Advertisement

A Big Goal for Squad : Soccer Team Hopes to Get Kicks Out of Trip to Soviet Union

Share
Times Staff Writer

It’s not “Rocky IV” or an attempt to relive the U.S. Olympic hockey team’s victory over the Russians, but a group of 14- to 16-year-old Orange County soccer players plan to take on the Soviet Union’s most talented junior players during a three-week tour next year.

The Costa Mesa-based soccer league All-Stars plan to match up with some “grass-roots kind of guys for some friendly, low-key, international sports,” said Jeff Elsten, whose son, Tommy, 13, is one of the players.

The 15 teen-agers from the Costa Mesa chapter of the American Youth Soccer Organization plan to make the trip, called the “American Youth Friendship Tour,” in August, 1988, Elsten said.

Advertisement

They Seek $50,000

Meanwhile, the boys and their parents will be working to raise the estimated $50,000 needed to pay for the trip by selling fireworks and sponsoring community luaus.

Also, the team plans to seek matching funds from the Costa Mesa City Council on Monday.

“We took a team to Hawaii last year and raised $15,000. That was no problem,” Elsten said.

About six months ago, coach Pete Oliver and team parents were thinking about other places to send the boys and decided, “Russia’s got to be done,” Elsten said.

Next year’s trip, however, will mean more to the boys than just an opportunity to travel abroad. Elsten’s brother-in-law, James David Ketchum, was one of the two Costa Mesa police helicopter pilots killed in a midair collision with a Newport Beach police helicopter March 10 as the helicopters chased a suspected car thief through Irvine.

Dedicated to Officers

The team has dedicated the trip and each of its 10 to 15 matches in the Soviet Union to Ketchum and John William Libolt, the other pilot killed in the crash.

Parents have been arranging the trip through the Citizens Exchange Council, a nonprofit organization that serves as an intermediary for groups interested in visiting the Soviet Union, said Jan Kausen, whose son, Phillip Chezek, 13, is the team goalkeeper.

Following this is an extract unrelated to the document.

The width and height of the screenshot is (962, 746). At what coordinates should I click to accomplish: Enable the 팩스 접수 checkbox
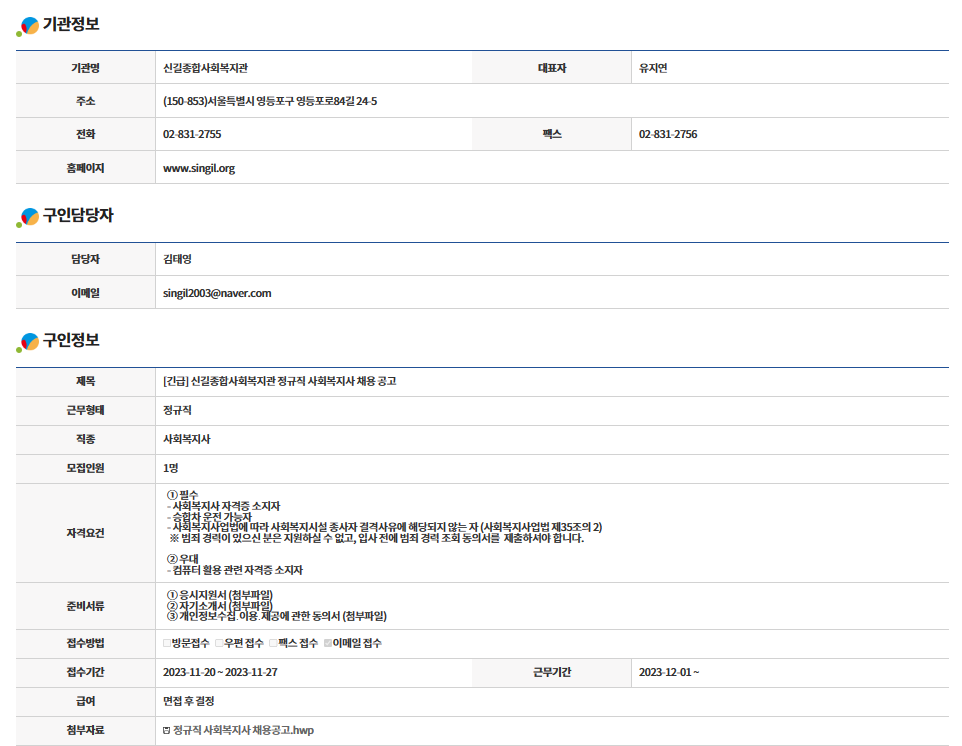click(x=273, y=643)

“They really are the best to handle something like this because of all their contacts over there,” Kausen said, adding that hotel bills and the travel itinerary must be settled in advance.

Advertisement

This is the first time the Exchange Council has agreed to arrange a trip for a non-professional team of youngsters, Kausen said.

Kausen will fly to Seattle in May to complete plans with Exchange Council officials and to further discuss the AYSO chapter’s efforts to be hosts for a Soviet youth soccer team in 1989, she said.

After six months, “dialogue is just now beginning” with the Soviet Union’s National Sports Council in a bid to bring a Soviet team here, Elsten said:

“Their thrust in the past has been to only send their premier athletes. We’re trying to break them of that because we don’t need the best to play here in Costa Mesa.”

Though traveling to a faraway country may be “kind of scary,” 13-year-old team member Paul Hinkle said he has “no fear of playing them (the Soviet teams). I’m sure they’re good, but we’ve been practicing a lot and playing real good teams (here) to see what we need to improve on.”

Goalkeeper Chezek said: “I think we’ll do pretty well.”